Небо на горизонте начинало розоветь, и среди утренней тишины нимфы услышали где-то вдалеке собачий лай.
– Неужели это Актеон? – подумали нимфы и попытались закрыть своими телами Диану.
И действительно, через какое-то мгновение нимфы увидели среди листьев кустарника любопытные глаза молодого юноши.
– О, Диана, богиня чистоты и непорочности, какое счастье увидеть твою красоту в твоем первозданном виде, – шептал юный охотник, но даже шёпот не мог ускользнуть от слуха прекрасной богини.
– Как смеешь ты нарушать мой утренний покой, беспечный смертный! – гневно воскликнула Диана, прячась за тела своих нимф.
– Позволь, богиня, насладиться твоей наготой, – взмолился юный охотник.
– Ты дерзок и непочтителен, никто не смеет видеть меня обнаженной, никому не доступна моя красота, – более строго возразила богиня.
– Но я не стар и не урод, почему мне нельзя наслаждаться красотами богини мирозданья? – удивленно переспросил Актеон, продолжая смотреть с берега на обнаженных нимф Дианы.
– Ты просто глупец! – не выдержала Диана. – Тот, кто посмеет нарушить покой земли нашей, кто польстится на целомудрие природы, будет беспощадно наказан. Спрячься в кустах и дай нам выйти из воды, – гневно приказала Диана.
– О, нет, такого я уже никогда не увижу!
– Ах, так? Тогда ты действительно никогда больше не увидишь ничего подобного на наших берегах! – воскликнула возмущенная богиня и махнула правой рукой.
В эту же минуту Актеон почувствовал, что у него стали увеличиваться уши, затем – появляться ветвистые рога, а ступни ног превращаться в копыта.
– Прости меня! – закричал юный охотник, но из его уст, вместо жалобной мольбы послышался громкий олений крик. В ту же минуту на этот крик бросились его охотничьи собаки.

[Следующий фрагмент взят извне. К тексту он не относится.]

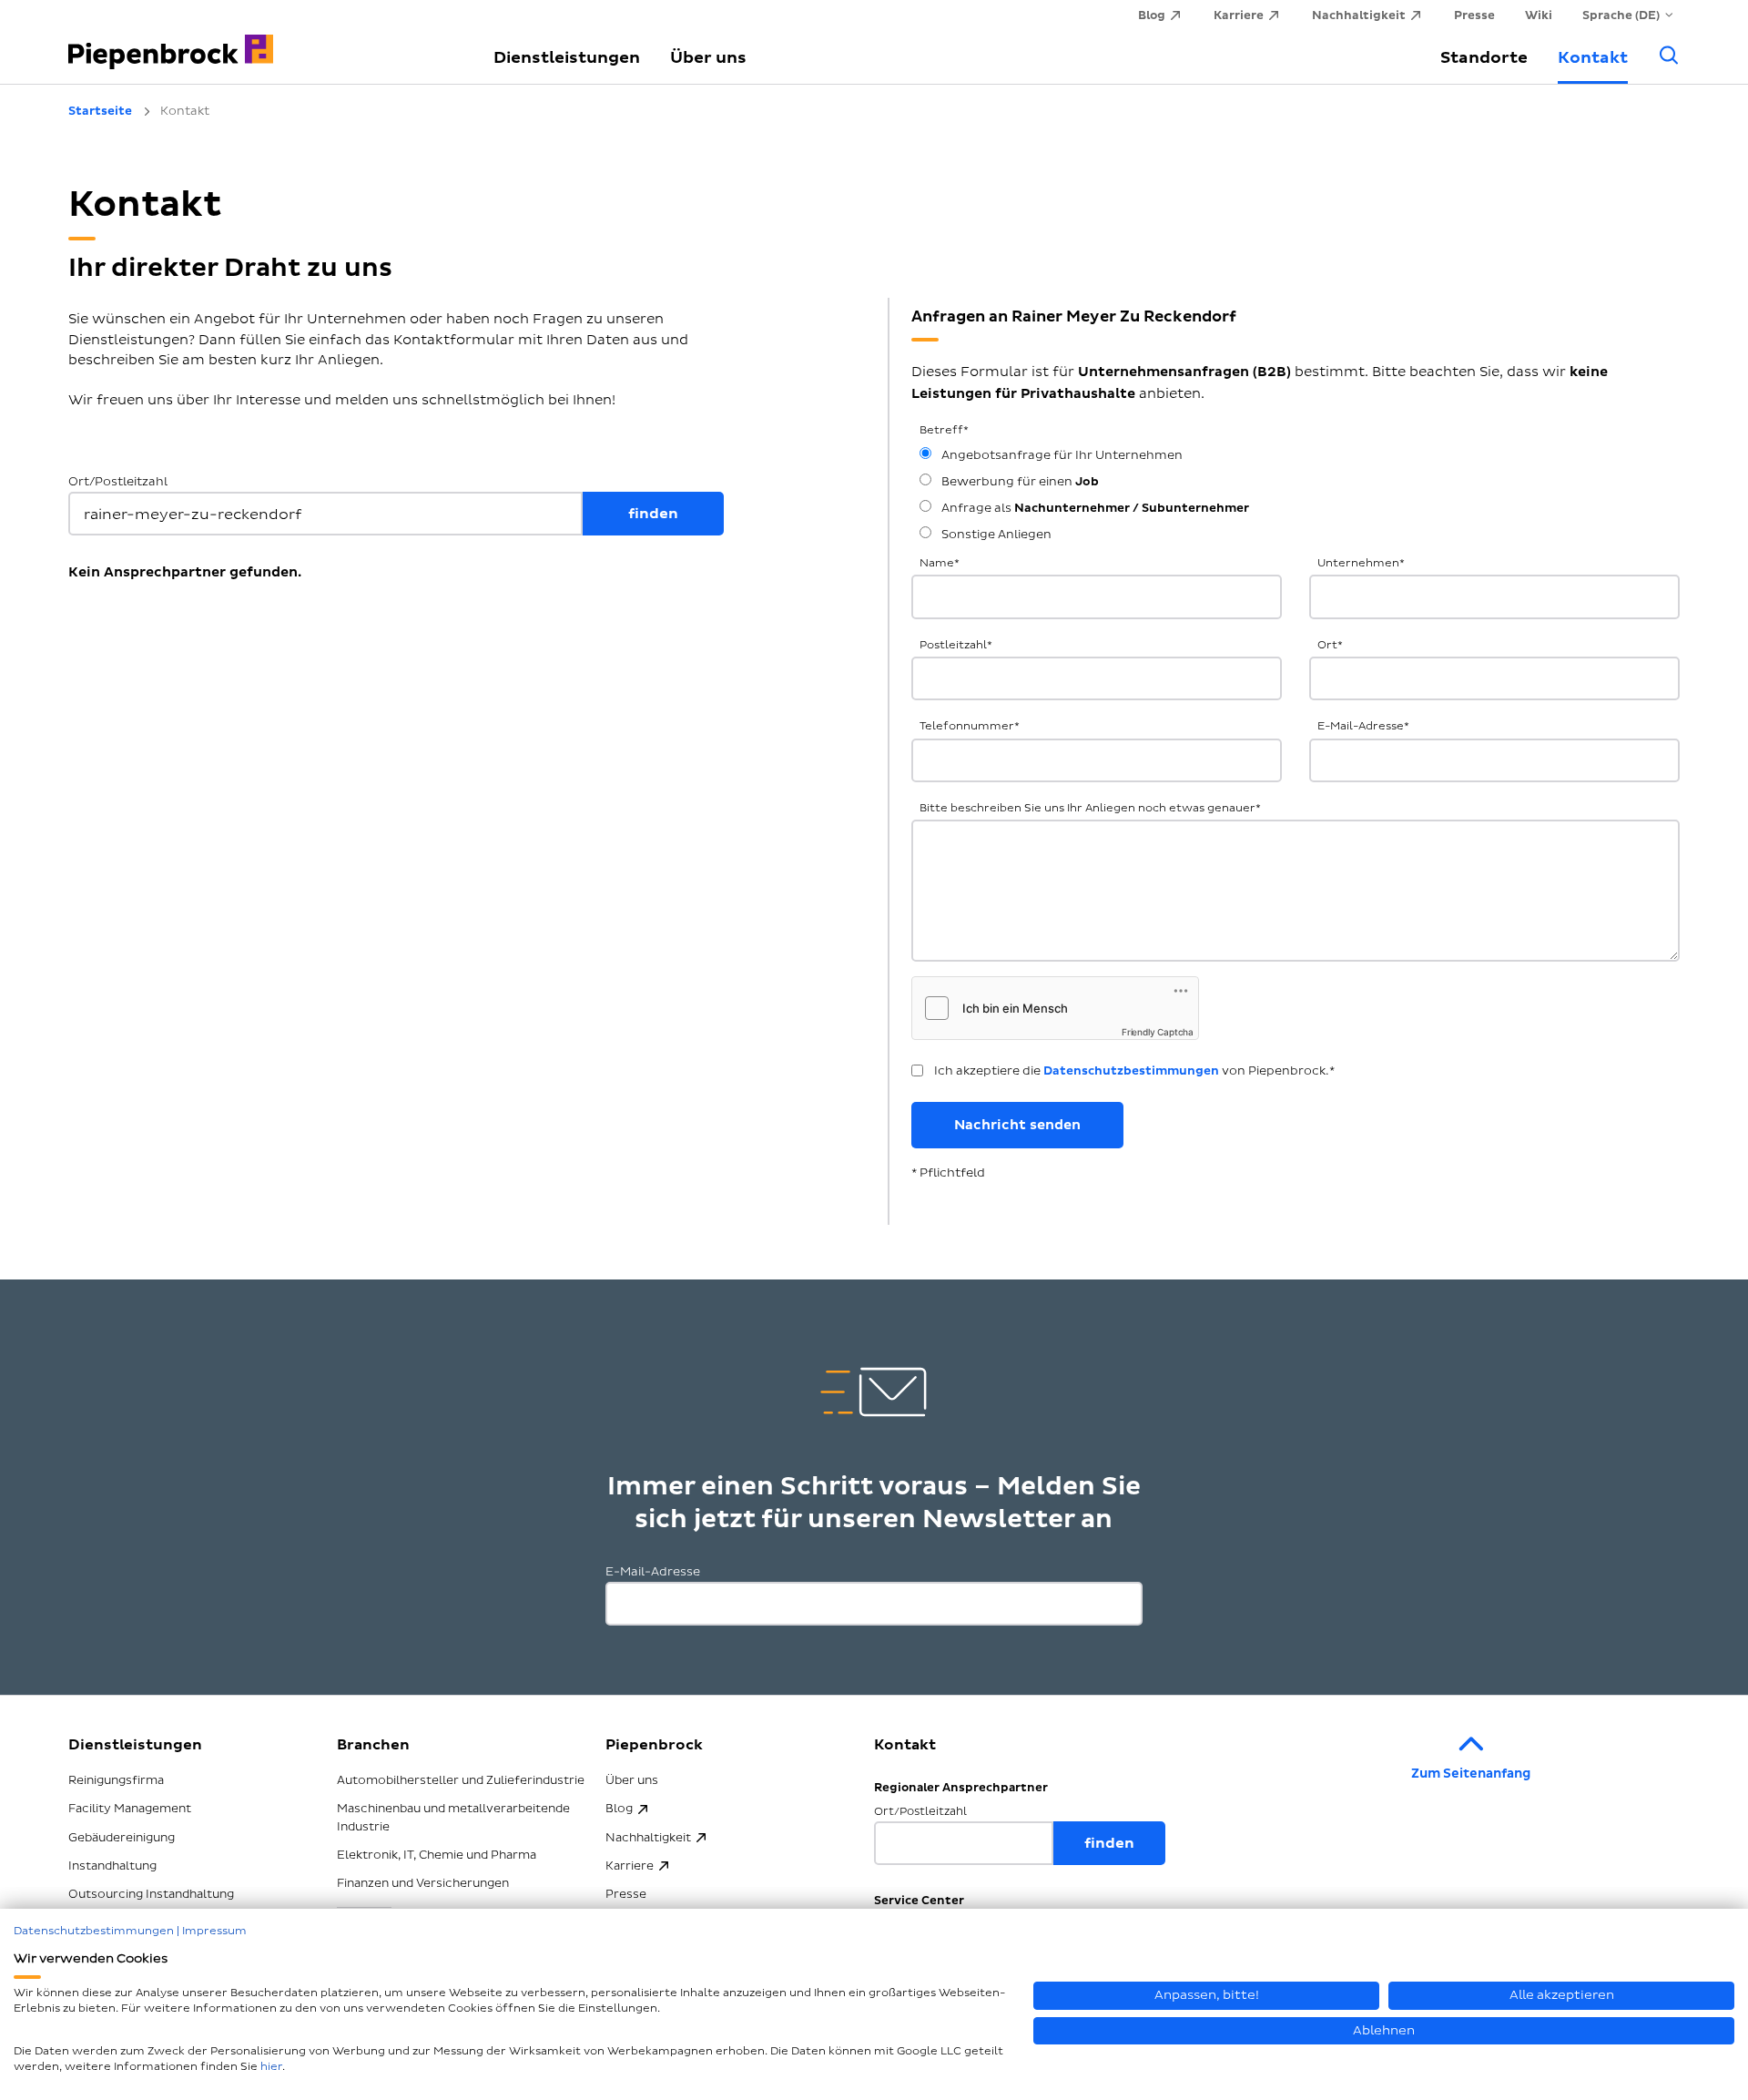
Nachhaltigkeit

– Это же я, Актеон, ваш хозяин, – пытаясь отогнать от себя собак, закричал юноша, не понимая, что теперь он был больше похож на белого оленя, чем на человека. Еще минута и перед взором Дианы и её нимф предстала ужасная картина: злые охотничьи псы терзали тело молодого белого оленя. Жалобный получеловеческий стон, рычание обезумевшей стаи псов, ручьи крови, стекающие по телу прекрасного белого оленя, заставили Диану облегчить муки наглеца. Она быстро вышла из воды, взяла свой лук и поразила стрелой умирающего оленя.
Через несколько минут собаки бросили окровавленное тело оленя и поспешили в чащу леса на поиски своего хозяина. На берегу голубой лагуны вновь воцарилась тишина. Диана с нимфами, прикрыв свои тела легкими туниками, молча подошли к растерзанному оленю. Сердце богини защемило, её переполняли боль и досада, обида и жалость.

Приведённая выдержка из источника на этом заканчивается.